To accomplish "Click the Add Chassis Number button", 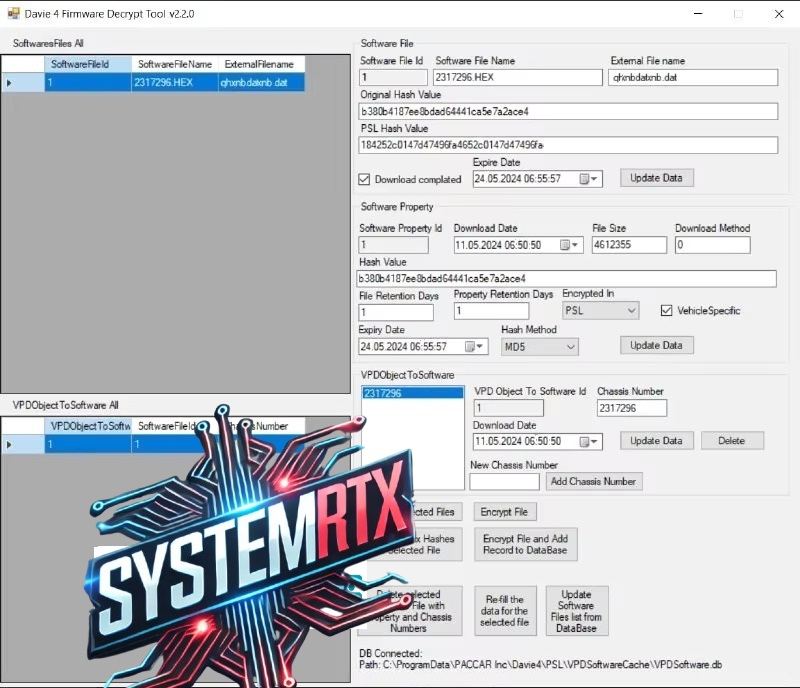I will (594, 481).
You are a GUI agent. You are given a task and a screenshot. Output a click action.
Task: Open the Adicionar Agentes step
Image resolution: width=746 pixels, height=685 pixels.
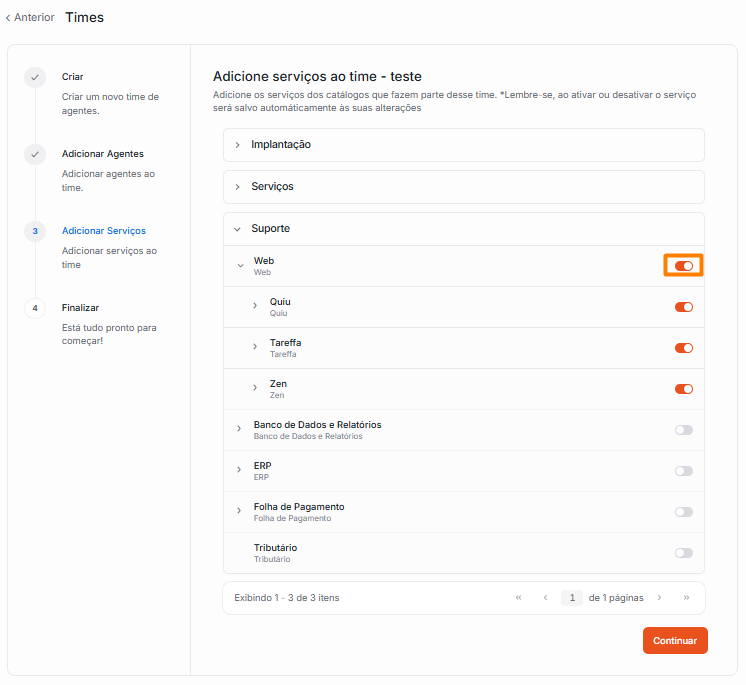tap(102, 154)
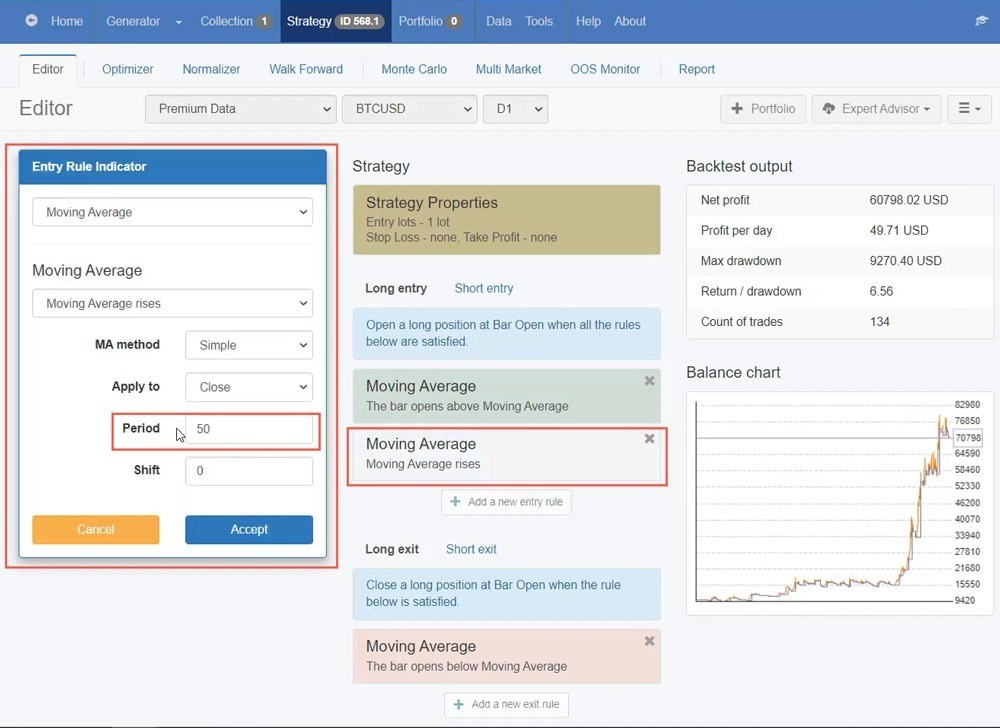Open the Monte Carlo tab
1000x728 pixels.
[414, 69]
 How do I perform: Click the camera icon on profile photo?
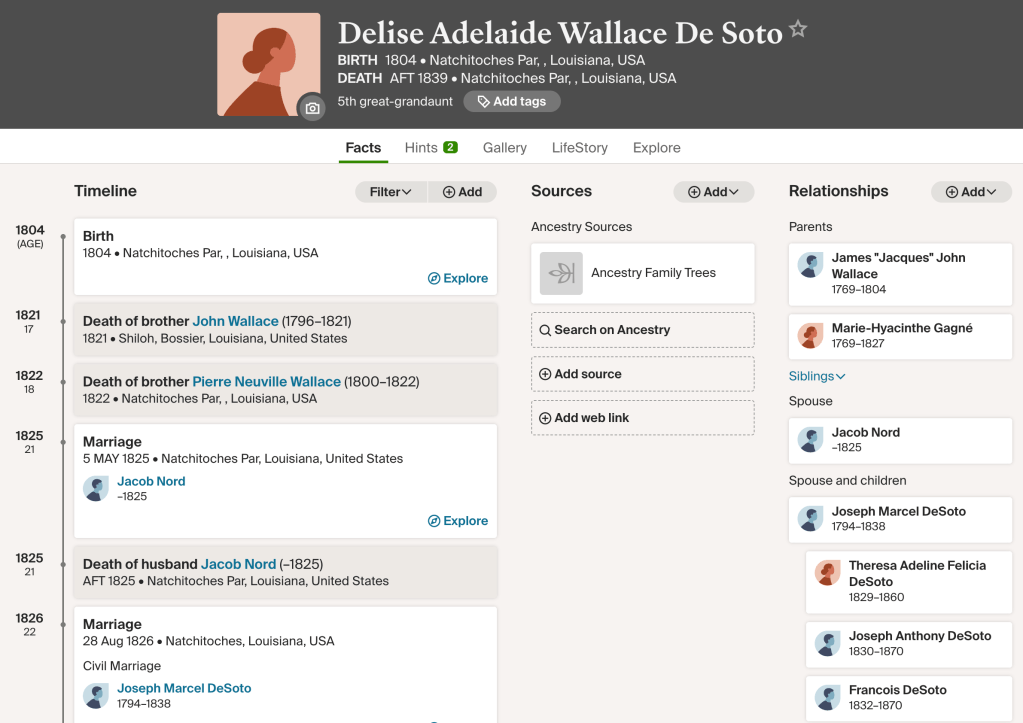(x=312, y=108)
-=-=-
THE REQUEST
Express everything from the line containing "How do I perform: Click" down to the last line above as a Markdown table with the columns Row and Line. Skip blank lines, and leave the pictures out.

EXERCISE RESULT
| Row | Line |
|---|---|
| 1 |  How do I perform: Click the camera icon on profile photo? |
| 2 | (x=312, y=108) |